ISDA Margin Survey Shows Leading Derivatives Firms Collected Record $1.6 Trillion of Margin in 2025
Why It Matters
The surge in margin underscores heightened funding demands and risk management intensity across the derivatives market, while the collateral shift and regulatory proposals aim to safeguard liquidity and reduce systemic risk.
Key Takeaways
- •Margin collected hit $1.6 trillion, up 9.3% YoY
- •Initial margin rose 21.7% to $524.7 billion
- •Variation margin grew 4% to $1.04 trillion
- •Cash share of VM fell to 67.6%; securities rose
- •ISDA proposes SFT regulatory tweaks to improve risk sensitivity
Pulse Analysis
The International Swaps and Derivatives Association (ISDA) reported that leading derivatives firms collected a record $1.6 trillion in margin for non‑cleared exposures at the end of 2025, a 9.3 percent increase over 2024. Initial margin (IM) surged 21.7 percent to $524.7 billion, while variation margin (VM) rose 4 percent to $1.04 trillion. The growth reflects higher notional volumes, tighter post‑trade risk controls and the ongoing migration of trades into regulated environments. For banks and asset managers, the expanding collateral pool intensifies funding pressures but also underscores the robustness of risk‑mitigation practices.

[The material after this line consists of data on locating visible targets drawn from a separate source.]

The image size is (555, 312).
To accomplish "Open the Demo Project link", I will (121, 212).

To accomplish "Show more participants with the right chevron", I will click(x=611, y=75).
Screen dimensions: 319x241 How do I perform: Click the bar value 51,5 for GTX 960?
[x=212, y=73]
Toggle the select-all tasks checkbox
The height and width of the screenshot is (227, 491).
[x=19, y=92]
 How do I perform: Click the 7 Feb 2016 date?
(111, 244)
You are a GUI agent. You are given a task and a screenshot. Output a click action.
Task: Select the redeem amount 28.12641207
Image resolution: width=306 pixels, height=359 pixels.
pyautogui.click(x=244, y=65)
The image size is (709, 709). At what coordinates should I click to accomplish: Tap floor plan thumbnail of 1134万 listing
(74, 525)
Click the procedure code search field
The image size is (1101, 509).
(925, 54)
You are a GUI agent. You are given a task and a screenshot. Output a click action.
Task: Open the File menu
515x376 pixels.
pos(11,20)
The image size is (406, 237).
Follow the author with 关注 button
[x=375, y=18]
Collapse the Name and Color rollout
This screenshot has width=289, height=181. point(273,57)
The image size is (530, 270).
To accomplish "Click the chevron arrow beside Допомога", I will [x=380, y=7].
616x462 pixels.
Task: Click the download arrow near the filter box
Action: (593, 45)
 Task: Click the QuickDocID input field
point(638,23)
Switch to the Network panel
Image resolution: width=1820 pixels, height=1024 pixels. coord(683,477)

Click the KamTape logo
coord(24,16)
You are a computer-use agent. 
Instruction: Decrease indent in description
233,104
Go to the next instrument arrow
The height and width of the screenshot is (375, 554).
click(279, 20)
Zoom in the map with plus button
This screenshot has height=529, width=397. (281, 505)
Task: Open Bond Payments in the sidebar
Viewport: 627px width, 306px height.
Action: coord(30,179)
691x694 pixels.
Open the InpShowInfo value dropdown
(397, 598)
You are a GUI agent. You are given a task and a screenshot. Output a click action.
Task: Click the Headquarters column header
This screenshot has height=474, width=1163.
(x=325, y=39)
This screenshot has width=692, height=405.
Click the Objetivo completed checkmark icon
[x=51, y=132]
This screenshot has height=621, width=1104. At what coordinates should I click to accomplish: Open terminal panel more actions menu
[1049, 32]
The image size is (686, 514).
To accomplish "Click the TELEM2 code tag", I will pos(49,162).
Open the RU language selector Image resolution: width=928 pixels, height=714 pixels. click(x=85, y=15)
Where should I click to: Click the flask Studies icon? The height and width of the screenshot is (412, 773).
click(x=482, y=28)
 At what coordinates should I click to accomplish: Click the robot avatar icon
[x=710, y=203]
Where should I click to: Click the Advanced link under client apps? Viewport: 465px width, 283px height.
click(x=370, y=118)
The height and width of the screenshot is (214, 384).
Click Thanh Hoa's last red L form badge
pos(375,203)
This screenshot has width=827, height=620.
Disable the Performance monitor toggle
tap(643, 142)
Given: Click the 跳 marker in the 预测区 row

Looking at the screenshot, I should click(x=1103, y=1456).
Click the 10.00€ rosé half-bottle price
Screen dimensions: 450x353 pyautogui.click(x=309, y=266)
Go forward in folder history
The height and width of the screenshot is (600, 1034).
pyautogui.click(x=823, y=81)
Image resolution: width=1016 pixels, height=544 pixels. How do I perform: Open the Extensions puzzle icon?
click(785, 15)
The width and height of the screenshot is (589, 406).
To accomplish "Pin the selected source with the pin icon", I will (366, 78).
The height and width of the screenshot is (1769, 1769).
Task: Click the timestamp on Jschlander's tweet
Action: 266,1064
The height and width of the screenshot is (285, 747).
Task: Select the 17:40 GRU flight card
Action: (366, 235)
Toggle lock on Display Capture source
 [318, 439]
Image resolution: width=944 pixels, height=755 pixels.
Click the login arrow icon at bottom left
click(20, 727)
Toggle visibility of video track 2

Alongside the volume rise, the composition of collateral is changing. Cash, which historically dominated VM receipts, slipped to 67.6 percent of total VM, down from 80 percent in 2020, as participants increasingly accept government securities (now 20.2 percent) and other high‑quality assets (12.3 percent). For IM, government securities fell to 52.6 percent while other securities climbed to 37.2 percent, indicating a broader search for liquid, high‑grade assets. This diversification fuels demand in the securities‑financing transaction (SFT) market, where firms convert less liquid holdings into usable margin collateral.
To sustain this evolving collateral landscape, ISDA has proposed targeted adjustments to the regulatory framework governing SFTs, including a cross‑product netting methodology that aligns with the Basel III standardized approach. By better calibrating risk sensitivity, the changes aim to preserve the availability of high‑quality liquid assets even in stressed market conditions. If adopted, the reforms could lower funding costs for derivatives participants, reduce systemic risk, and reinforce the resilience of both cleared and non‑cleared markets. Market watchers will monitor regulator response as the proposals move through consultation.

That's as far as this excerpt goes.